Procedure

1. Go to Threat Intel → Custom Intelligence.
   The Custom Intelligence screen appears.
2. Click the STIX tab.
   The STIX file list appears.
3. (Optional) To filter the files that display in the file list, use the search box to specify a full or partial string contained in the File Name, Short Description, or Source Added By columns.
4. Click Add.
   The Add STIX Files screen appears.
5. Select STIX files (*.xml) to upload.
   1. Click Select Files....
   2. Select one or more files to upload.

      Note The maximum file size for each file is 10 MB. The total number of files uploaded at the same time cannot exceed 200 files.

   3. Click Open.
6. (Optional) Click Advanced settings to specify scan actions that supported products perform after detecting the object.

   Note You can also configure scan actions for suspicious objects on the User-Defined Suspicious Object list. For more information, see Suspicious Object Scan Actions.

7. Click Add.
   Apex Central uploads the selected STIX files and extracts suspicious objects to the User-Defined Suspicious Object list.

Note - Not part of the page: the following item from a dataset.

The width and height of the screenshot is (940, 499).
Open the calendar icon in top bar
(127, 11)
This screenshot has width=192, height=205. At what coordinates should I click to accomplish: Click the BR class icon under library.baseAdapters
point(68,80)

   • To download a copy of a specific file, click the link in the File Name column.
   • To track the file extraction status, use the Command Tracking screen.
     For more information, see Command Tracking.
   • To view the extracted suspicious objects on a filtered view of the User-Defined Suspicious Object list, click the count in the Extracted Objects column.
   • To delete files, select the check box next to the File Name of at least one file and click Delete.

     Note Deleting a file does not remove the extracted suspicious objects from the User-Defined Suspicious Object list. You cannot delete a file until Apex Central has finished extracting suspicious objects from the file.